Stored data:
*** Begin section ***

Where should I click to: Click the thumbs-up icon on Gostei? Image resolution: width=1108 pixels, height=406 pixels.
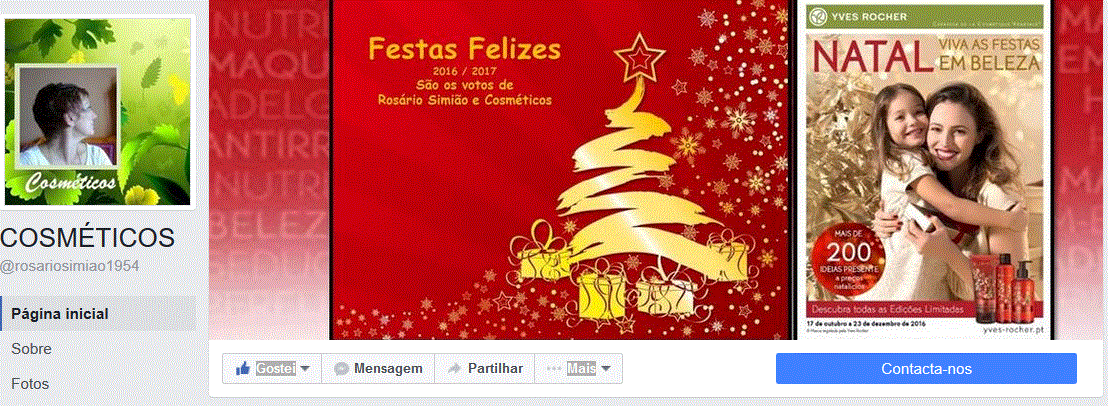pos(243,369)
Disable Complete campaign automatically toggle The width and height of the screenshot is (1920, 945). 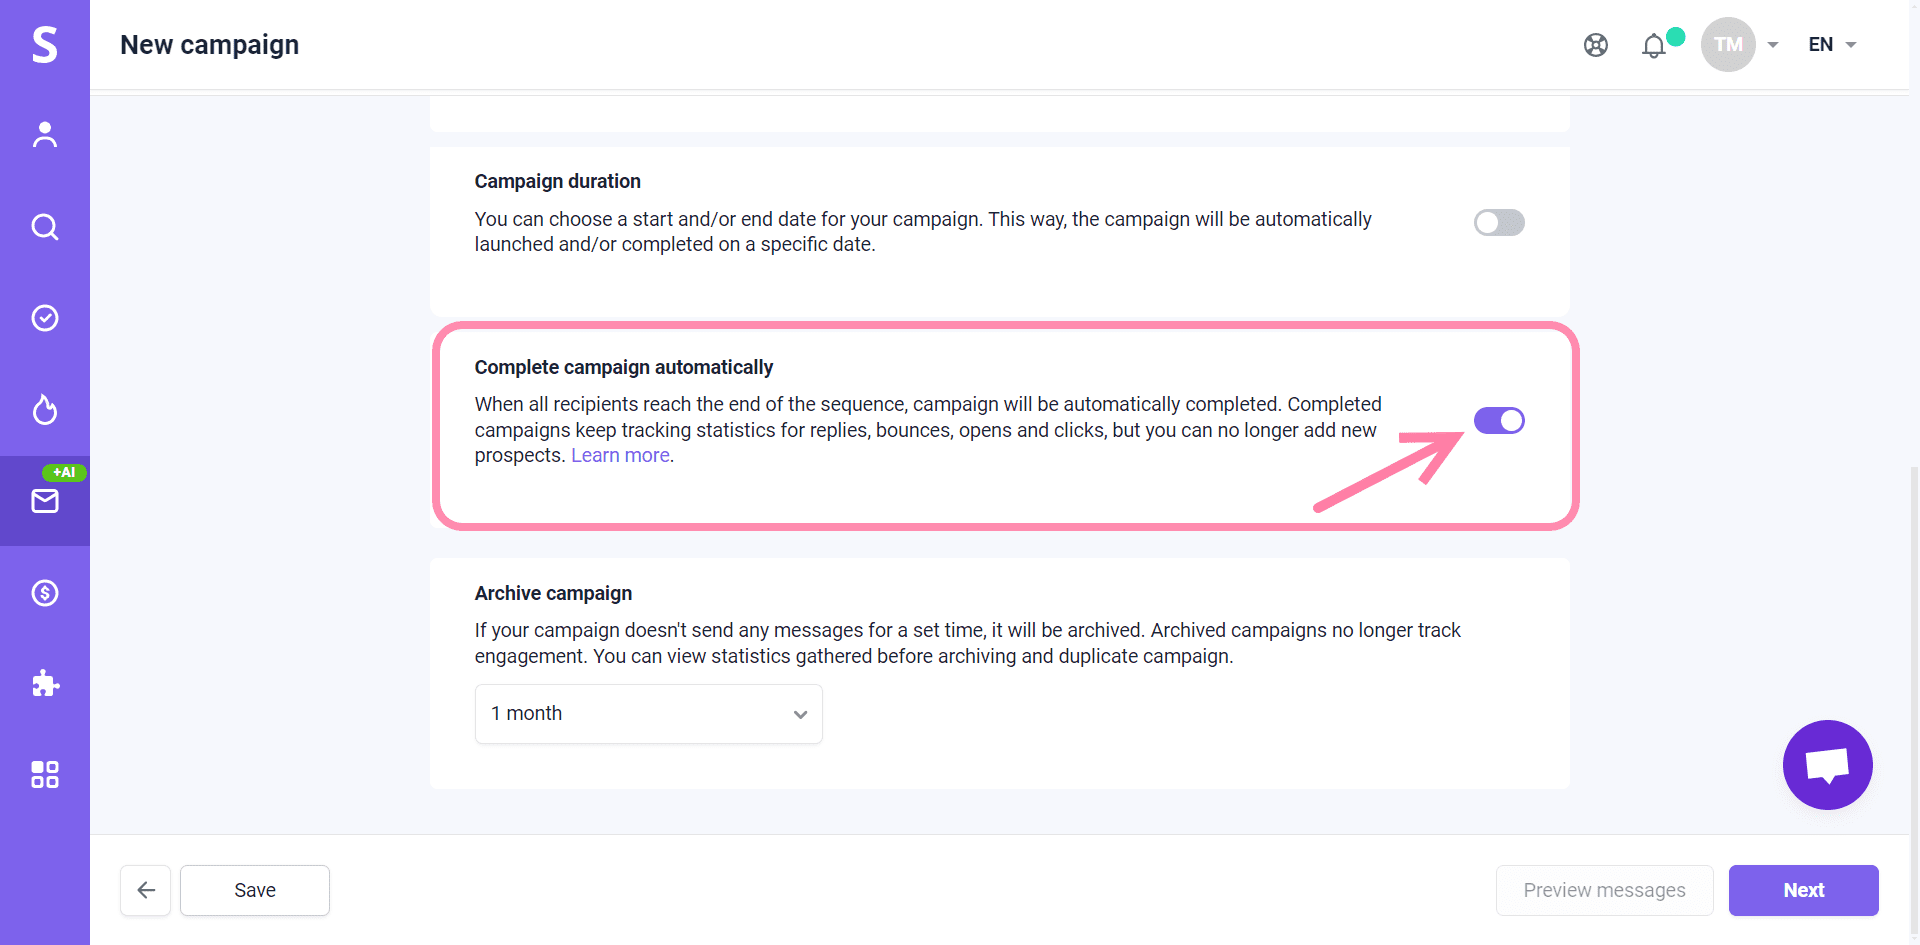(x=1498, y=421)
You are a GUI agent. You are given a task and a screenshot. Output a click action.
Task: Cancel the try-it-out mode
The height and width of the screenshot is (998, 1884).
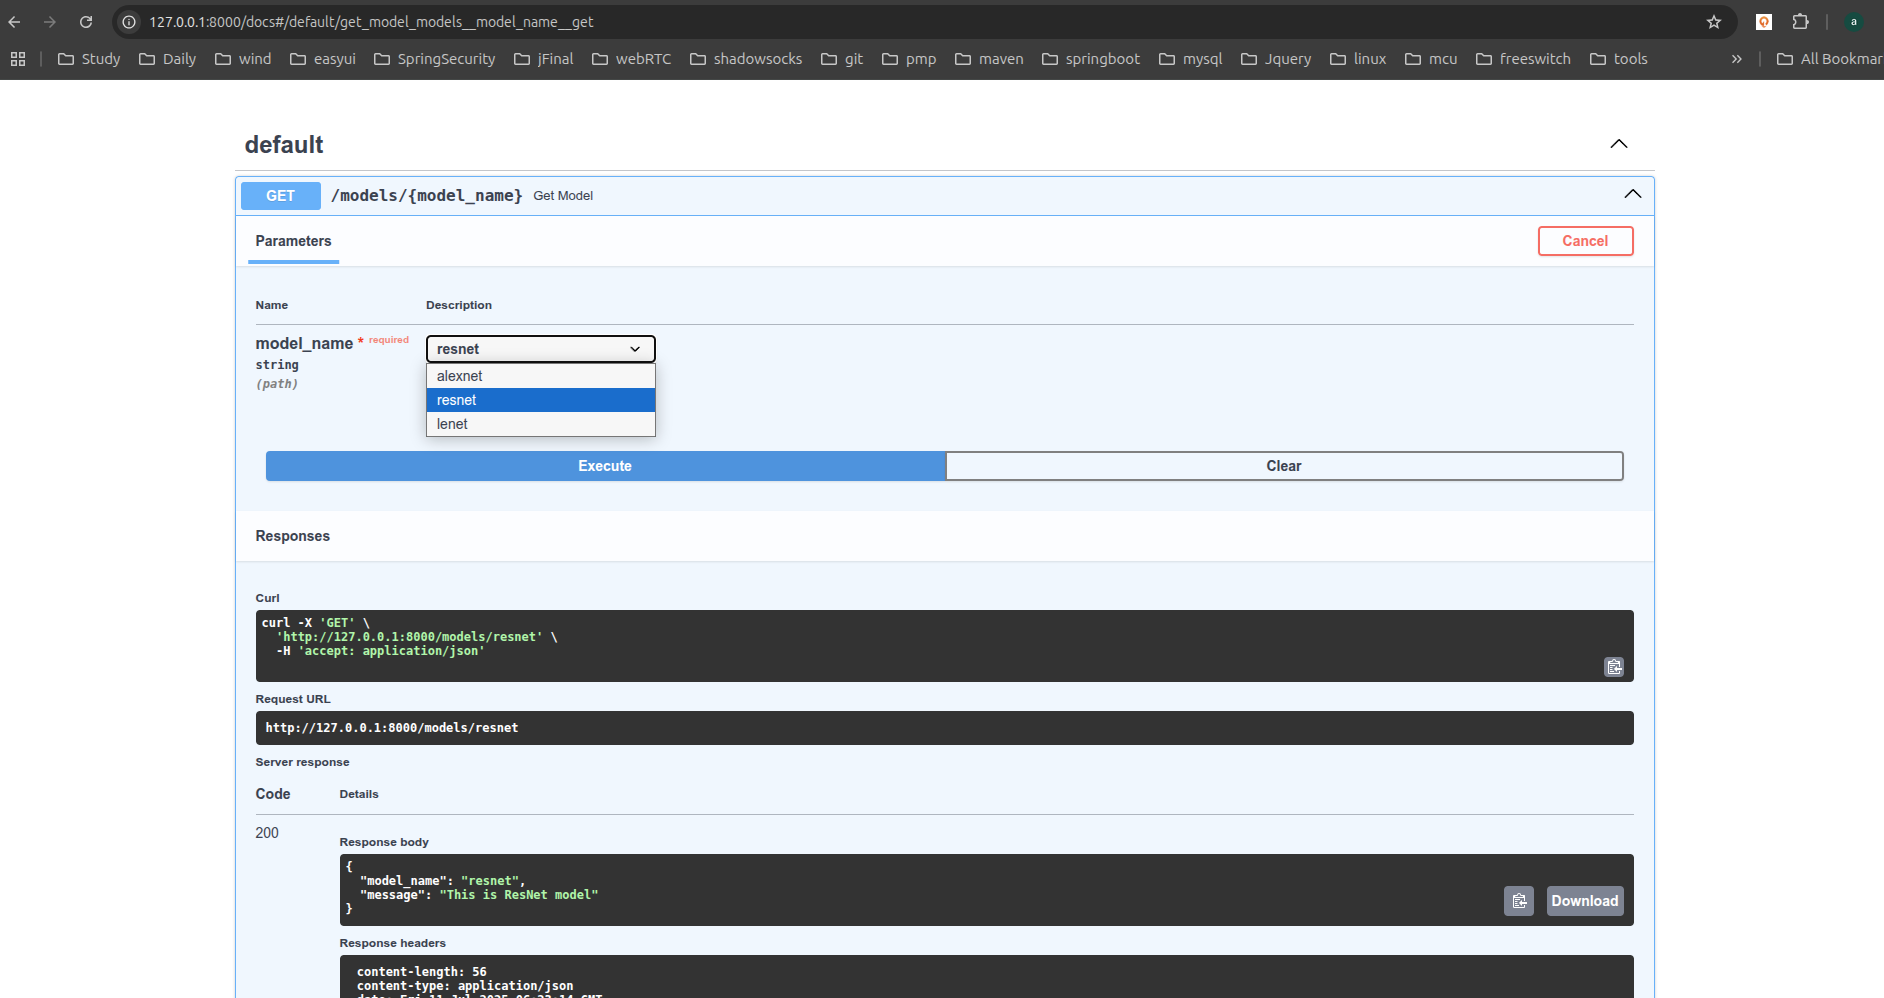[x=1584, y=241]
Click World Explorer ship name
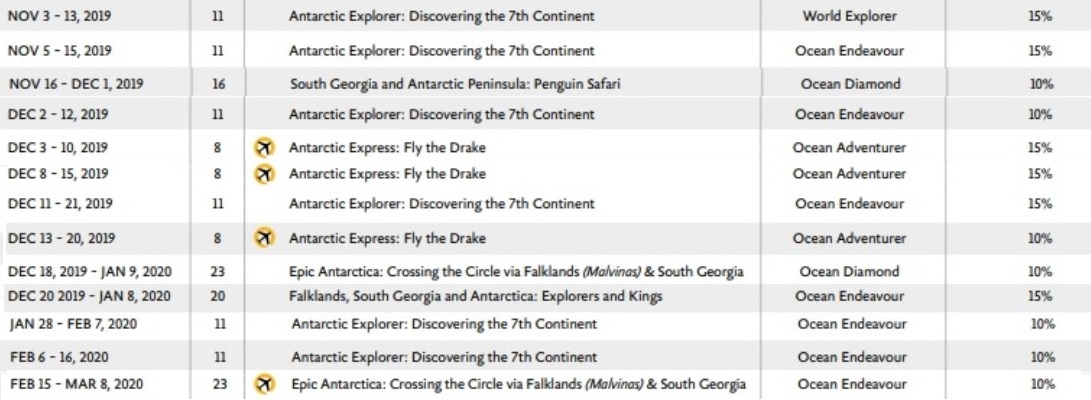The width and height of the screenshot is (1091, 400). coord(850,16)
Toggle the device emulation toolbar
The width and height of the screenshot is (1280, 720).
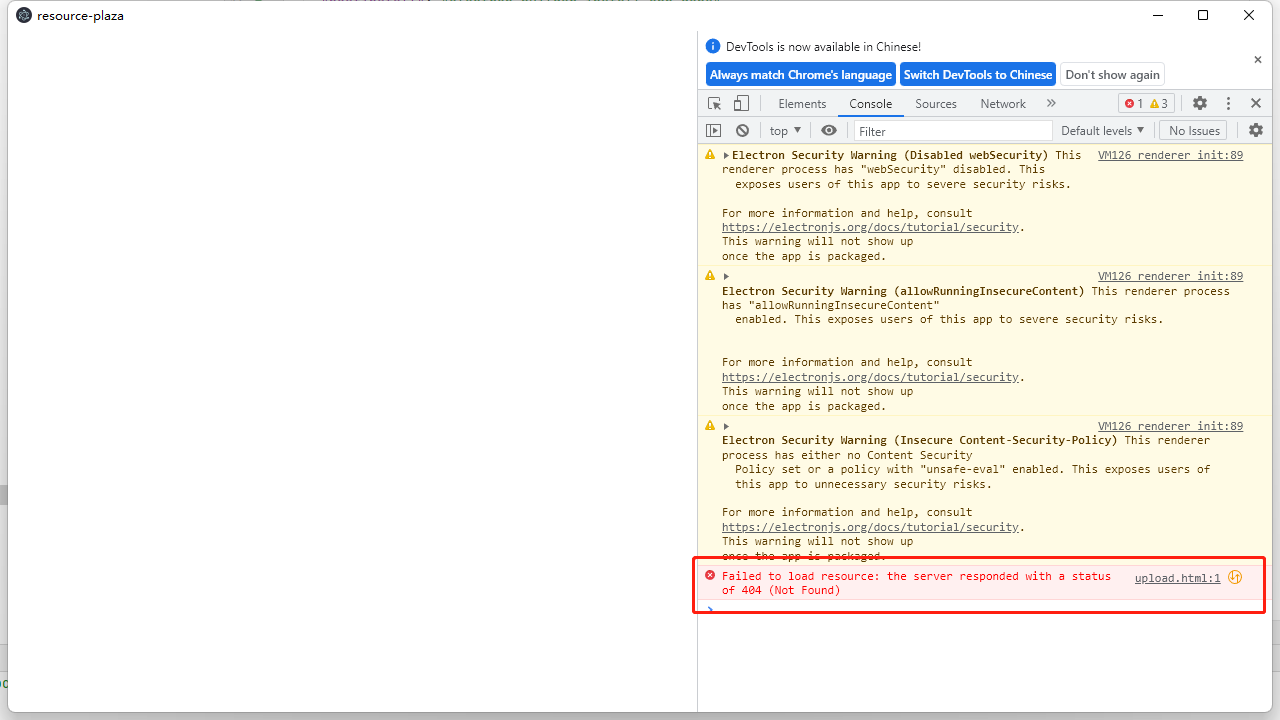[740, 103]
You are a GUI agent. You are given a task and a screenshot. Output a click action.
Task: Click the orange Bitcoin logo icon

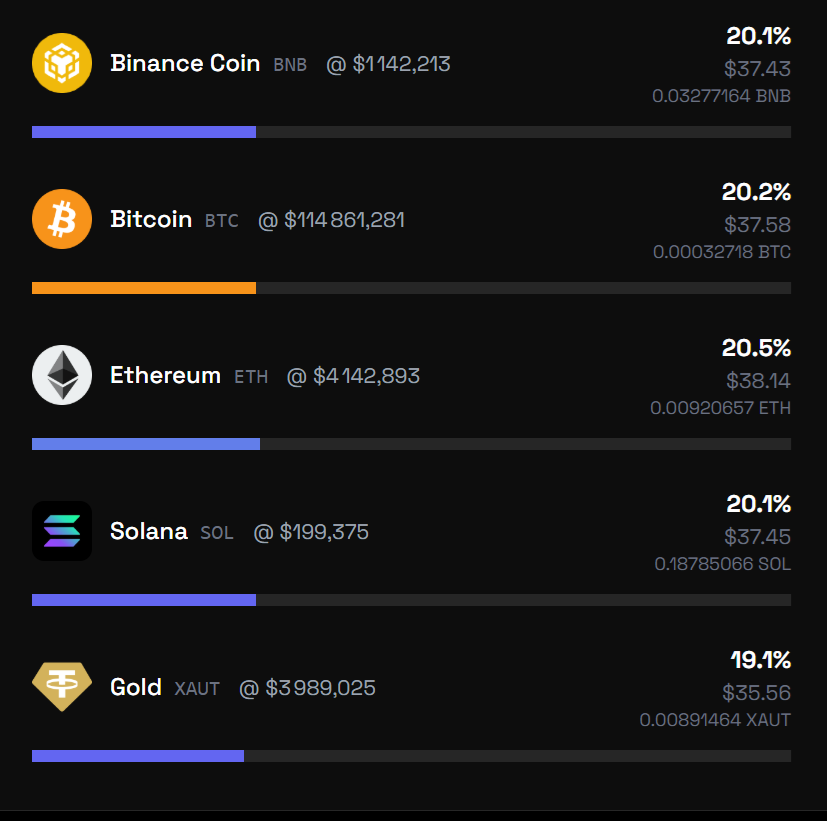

*** End section ***

» **Try it**
Repeat exactly the lines from the one containing "Toggle the device emulation toolbar" to the last line of the data above, both included, and write no pictures into the copy.

» **Output for this task**
Toggle the device emulation toolbar
The width and height of the screenshot is (1280, 720).
[740, 103]
You are a GUI agent. You are given a task and a screenshot. Output a click action.
Task: Click the orange Bitcoin logo icon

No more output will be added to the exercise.